También recuerdo con cariño las bibliotecas de las instituciones educativas en las que crecí. Con especial cariño, la biblioteca de la escuela del Jícaro, llena de enciclopedias y de algunas obras literarias a las que acudía con regularidad, cuando mi mamá trabajaba y yo no tenía clases. Recuerdo la biblioteca del Javier, de la que leí a Shakespeare, y la de mi tío Beto, de la que leí el Fausto de Goethe y la primera parte del Quijote en esas colecciones verdes de pasta gruesa, Clásicos Jackson. Recuerdo también que cuando vine a Guatemala con la intención de estudiar, mis tíos me abrieron no solo las puertas de su casa, sino también las de sus libros. Más o menos a esa edad, entre los doce y los dieciséis, recuerdo haber leído libros hermosos provenientes de esa casa: de Arthur Conan Doyle a Julio Verne, a Hemingway, a Poe, a Jack London.

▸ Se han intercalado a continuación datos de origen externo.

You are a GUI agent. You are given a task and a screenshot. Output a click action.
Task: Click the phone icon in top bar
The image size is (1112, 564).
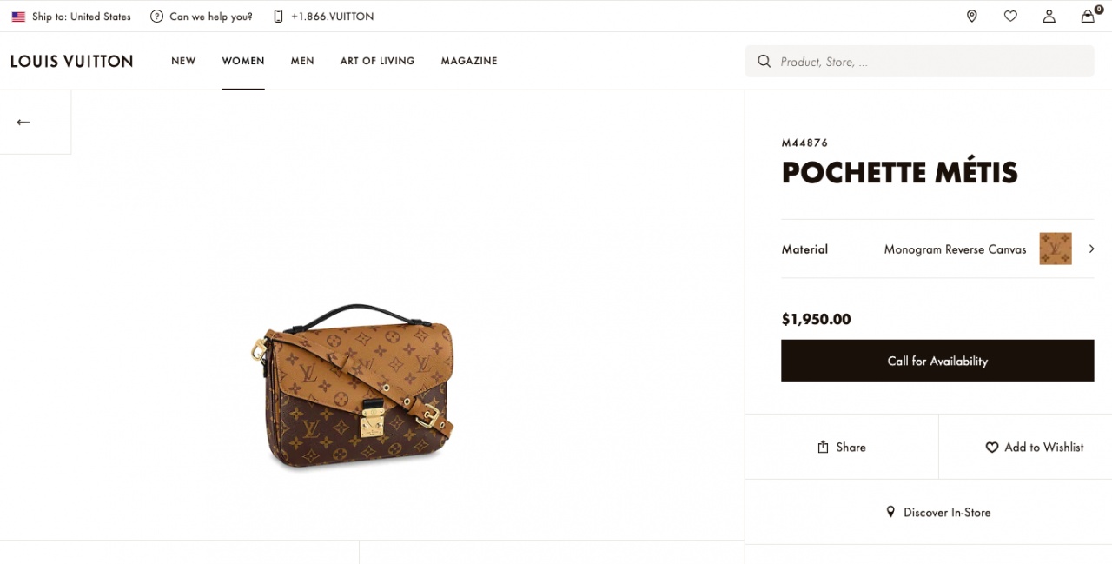coord(278,17)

Cuando entré a estudiar a la universidad, lo hice simultáneamente en la Landívar y en la San Carlos; y de ambas me convertí en un habitante permanente de sus bibliotecas. Durante los primeros años de carrera, prefería pasar mis recesos leyendo a gastar dinero en la cafetería. Casi no conversaba con nadie y la biblioteca era un refugio del bullicio y la algarabía. Además, por andar de loco estudiando dos carreras, raras veces tenía tiempo de salir de ellas. Me hice amigo de los libreros y aún tengo la fortuna de conservar algunas de esas amistades. Para mí, era un lugar realmente impresionante. En las bibliotecas universitarias podía uno perderse durante varias horas, sin sentir que el tiempo pasara. Hace poco revisé el portal de la U y me percaté de que era posible acceder a todo el historial de préstamos de libros. Me sorprendí por el ímpetu con que leía entonces, ojalá algún día pudiera recuperarlo. Aunque sé que eso no sucederá. Cada vez leo menos y requiero más energía, más esfuerzo; estoy más cansado y disperso por el trabajo. En la Landívar, en 2006, me dieron un pequeño reconocimiento por mi asiduidad. Había sido, sin pretender serlo, la persona que más libros había prestado ese año.

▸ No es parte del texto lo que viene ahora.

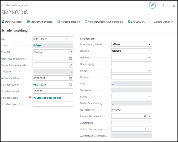Click lookup ellipsis in Hauseingang field
The image size is (178, 142).
point(149,64)
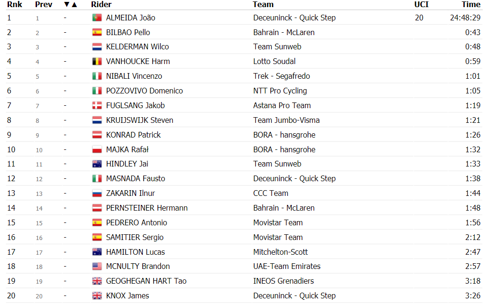Click the Rider column header
Viewport: 489px width, 305px height.
[x=101, y=4]
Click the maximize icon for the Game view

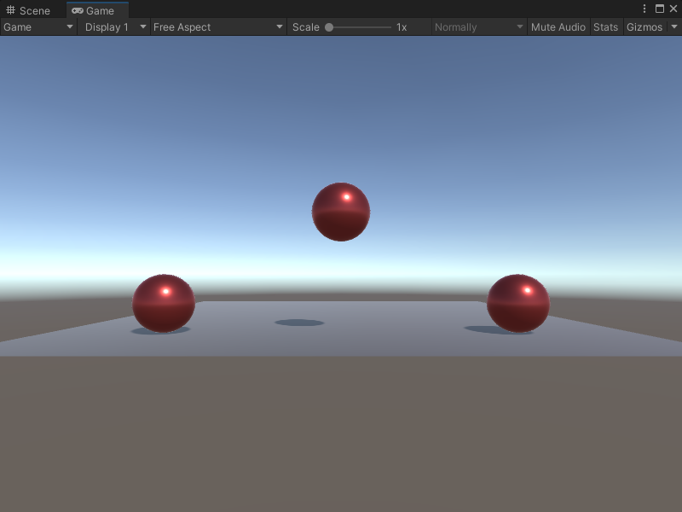(x=659, y=7)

Cuando comencé a trabajar, en librería SOPHOS, comencé también a comprar libros para mí. Entonces, la biblioteca que tenía estaba hecha a medias con una generosa donación de un amigo que se había ido a Estados Unidos. Me dejó sus libros, y hoy raras veces me entero de su vida. Pero soy consciente de mi deuda, con él y con su madre, que era la dueña de los libros. Una biblioteca personal es en sí una especie de santuario. Un espacio físico casi íntimo. Por un lado, habla mucho de nuestros gustos, de nuestras lecturas, de los libros cuyo acompañamiento hemos decidido conservar para nuestra vida. La biblioteca es un texto, abierto, que habla sobre nosotros. La forma en que ordenamos los libros, la forma en que los marcamos, los firmamos y conservamos.

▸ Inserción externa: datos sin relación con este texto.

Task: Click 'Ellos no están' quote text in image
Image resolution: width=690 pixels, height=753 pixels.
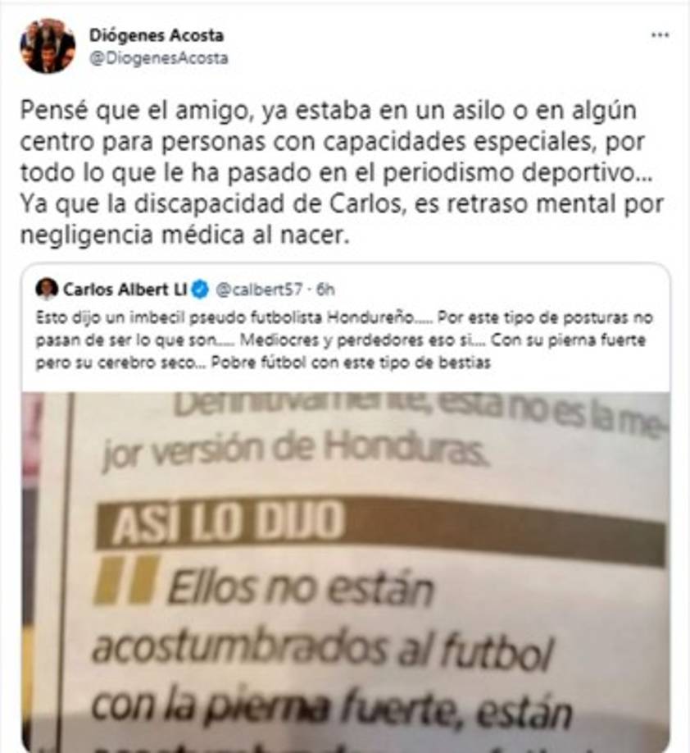Action: pyautogui.click(x=301, y=589)
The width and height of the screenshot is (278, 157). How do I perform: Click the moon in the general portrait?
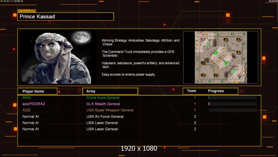pyautogui.click(x=82, y=37)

Conozco personas que han decidido donar su biblioteca. Una decisión admirable que yo no podría hacer, a la fecha es el bien material más preciado y valioso que poseo. Es impresionante la resolución de esa gente. Imagino que después de un largo proceso de crecimiento, uno podría prescindir de los libros, es decir, del objeto-libro. Recuerdo un relato de Monterroso donde habla de lo complicado que resultó para él escoger una veintena de libros para donar. Yo aún estoy demasiado maravillado e infinitamente agradecido con las bibliotecas, como para prescindir de ellas. Es ahí donde deposito de alguna forma mi esperanza. Donde de alguna manera habita aún un poco de fe en la humanidad.